→ **Passage**
Artificial Intelligence Advancements in Cervical Cancer: History
Please note this is an old version of this entry, which may differ significantly from the current revision.

Artificial intelligence has yielded remarkably promising results in several medical fields, namely those with a strong imaging component. Gynecology relies heavily on imaging since it offers useful visual data on the female reproductive system, leading to a deeper understanding of pathophysiological concepts. The applicability of artificial intelligence technologies has not been as noticeable in gynecologic imaging as in other medical fields so far. However, due to growing interest in this area, some studies have been performed with exciting results. From urogynecology to oncology, artificial intelligence algorithms, particularly machine learning and deep learning, have shown huge potential to revolutionize the overall healthcare experience for women’s reproductive health.

  • artificial intelligence
  • gynecology
  • deep learning
  • machine learning
  • cervical cancer

2.1. Artificial Intelligence Advancements in Cervical Cancer

Cervical cancer is highly prevalent, with a cumulative worldwide incidence of 13.3 cases per 100,000 women-years, which is increased in low-income countries [24]. Additionally, it is associated with a mortality rate of 7.2 deaths per 100,000 women-years [24]. Furthermore, cervical cancer can be easily treated if detected at its early stages [25]. In daily practice, cervical cancer screening is based on human papillomavirus (HPV) testing and cytological examination. Therefore, it depends heavily on the pathologist’s experience, which also is less accurate and has high interobserver variability. Colposcopy is also a critical component of cervical cancer detection. However, because of the increased workload, visual screening leads to misdiagnosis and low diagnostic accuracy [26]. Several authors have advocated the potential of AI-powered cytological examination and colposcopy image analysis, identifying abnormal cells or lesions, thus strengthening cervical cancer screening and diagnostics [27]. This see-and-treat approach allows for earlier and effective treatment of lesions using minimally invasive procedures, such as thermocoagulation, reducing the malignancy and associated mortality [26], while reducing the need for unnecessary biopsies. Table 1 summarizes the most recent evidence about AI models in colposcopy.

[Dataset entries]
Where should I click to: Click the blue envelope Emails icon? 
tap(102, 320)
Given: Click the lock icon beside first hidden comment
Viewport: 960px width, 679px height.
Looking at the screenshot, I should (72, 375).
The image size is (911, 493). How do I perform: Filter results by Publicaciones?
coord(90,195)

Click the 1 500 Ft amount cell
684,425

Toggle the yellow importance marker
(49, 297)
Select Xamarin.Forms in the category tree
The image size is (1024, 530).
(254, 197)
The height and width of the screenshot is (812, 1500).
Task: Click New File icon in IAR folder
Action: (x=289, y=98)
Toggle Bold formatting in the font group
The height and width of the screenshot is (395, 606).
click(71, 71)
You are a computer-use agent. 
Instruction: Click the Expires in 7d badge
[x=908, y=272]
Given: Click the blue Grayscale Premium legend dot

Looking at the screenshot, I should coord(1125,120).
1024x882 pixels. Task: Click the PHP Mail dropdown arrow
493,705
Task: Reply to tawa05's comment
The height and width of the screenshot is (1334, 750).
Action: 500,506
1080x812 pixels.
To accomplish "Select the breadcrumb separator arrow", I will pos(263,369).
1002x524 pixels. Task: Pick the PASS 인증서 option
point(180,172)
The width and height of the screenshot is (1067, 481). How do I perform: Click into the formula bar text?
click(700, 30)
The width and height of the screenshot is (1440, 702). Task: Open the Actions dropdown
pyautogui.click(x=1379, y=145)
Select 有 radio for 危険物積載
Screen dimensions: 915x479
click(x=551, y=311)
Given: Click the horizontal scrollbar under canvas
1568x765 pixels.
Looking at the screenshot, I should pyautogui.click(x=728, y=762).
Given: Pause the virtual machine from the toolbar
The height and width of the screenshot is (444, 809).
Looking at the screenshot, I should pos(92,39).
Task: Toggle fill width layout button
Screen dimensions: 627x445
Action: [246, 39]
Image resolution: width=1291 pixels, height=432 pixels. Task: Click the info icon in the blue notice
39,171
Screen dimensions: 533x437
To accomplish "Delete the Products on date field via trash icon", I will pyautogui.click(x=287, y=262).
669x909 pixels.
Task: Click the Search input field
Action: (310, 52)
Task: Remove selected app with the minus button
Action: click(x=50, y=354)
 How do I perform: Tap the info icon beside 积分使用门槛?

→ **Instructions to follow**
Edit the text on artificial intelligence in gynecology from "Artificial intelligence has" up to and including "women’s reproductive health.", putting "encouraging results" in place of "exciting results". You can set the records aside; they aren't needed.

→ **Response**
Artificial intelligence has yielded remarkably promising results in several medical fields, namely those with a strong imaging component. Gynecology relies heavily on imaging since it offers useful visual data on the female reproductive system, leading to a deeper understanding of pathophysiological concepts. The applicability of artificial intelligence technologies has not been as noticeable in gynecologic imaging as in other medical fields so far. However, due to growing interest in this area, some studies have been performed with encouraging results. From urogynecology to oncology, artificial intelligence algorithms, particularly machine learning and deep learning, have shown huge potential to revolutionize the overall healthcare experience for women’s reproductive health.